As I continue to read Shaped By the Word, It becomes more and more apparent how misguided I have been in my efforts to make myself into the person that I perceive God would have me to be. Consider these two quotes:
Let me give you something to meditate on. Take it and work through it for the rest of your life! It is possible for us to will the will of God but not surrender our heart. I can will the will of God for my life, but I can will to do it at my convenience, when it suits me, how it suits me, in the context that suits me. I can honestly and sincerely will to do the will of God without surrendering my heart. This is why there is one more level of being beyond the soul, or will. There is the “me” that wills.

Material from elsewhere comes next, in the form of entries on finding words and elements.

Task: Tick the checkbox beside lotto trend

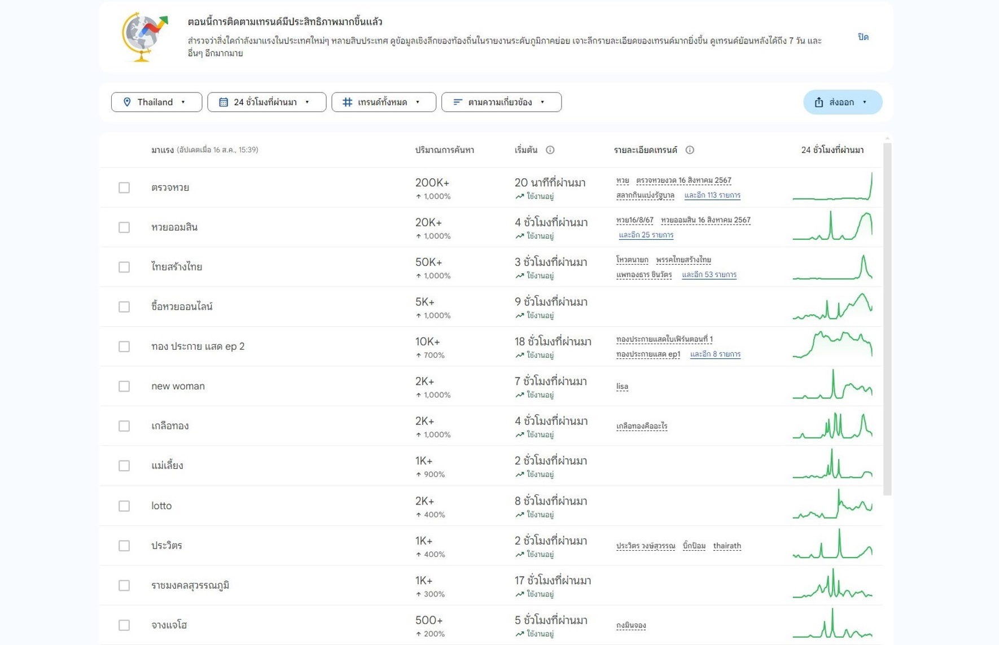Action: point(124,506)
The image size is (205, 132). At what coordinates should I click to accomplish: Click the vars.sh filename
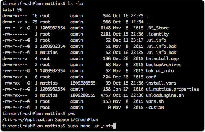[x=155, y=101]
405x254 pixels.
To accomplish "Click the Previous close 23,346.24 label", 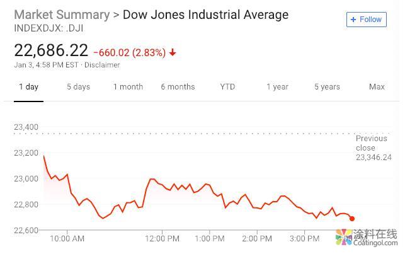I will (373, 148).
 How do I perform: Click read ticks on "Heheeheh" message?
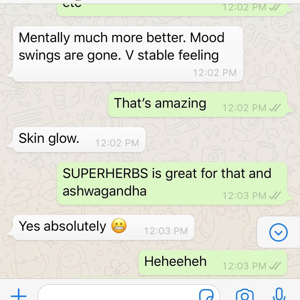(x=275, y=266)
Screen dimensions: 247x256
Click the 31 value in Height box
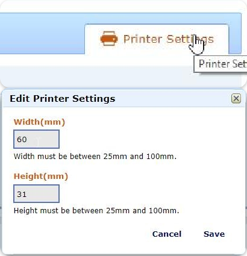22,194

Here we come to the central point of spiritual formation. Our acculturation tends to move us into both perceptual and experiential modes of being that operate on the principle that all we need for wholeness is simply to bring something more to where we are, which will move us to where we want to be. If we acquire more information to process, more technique to function with, more “doing” to do, we will move ourselves into a higher level of wholeness. We tend to look for some piece of information, some technique or method of spiritual formation that will take us from where we are to where we want to be with a minimum of inconvenience, pain, or suffering. We have so emphasized the Life dimension of the New Testament that we have avoided coming to grips with its death dimension. We have avoided the fact that in the gospel, Life comes out of death, not out of life. Trying to bring Life out of life attempts to escape the necessity of dying to the old parameters of our existence, the necessity of relinquishing the brokenness of our being, the necessity of letting go of those things that warp and misshape and distort who we are. The emphasis upon informational, functional, “doing” is our attempt to bring Life out of life. But formational, relational “being” enables God to lead us to that death from which Life emerges.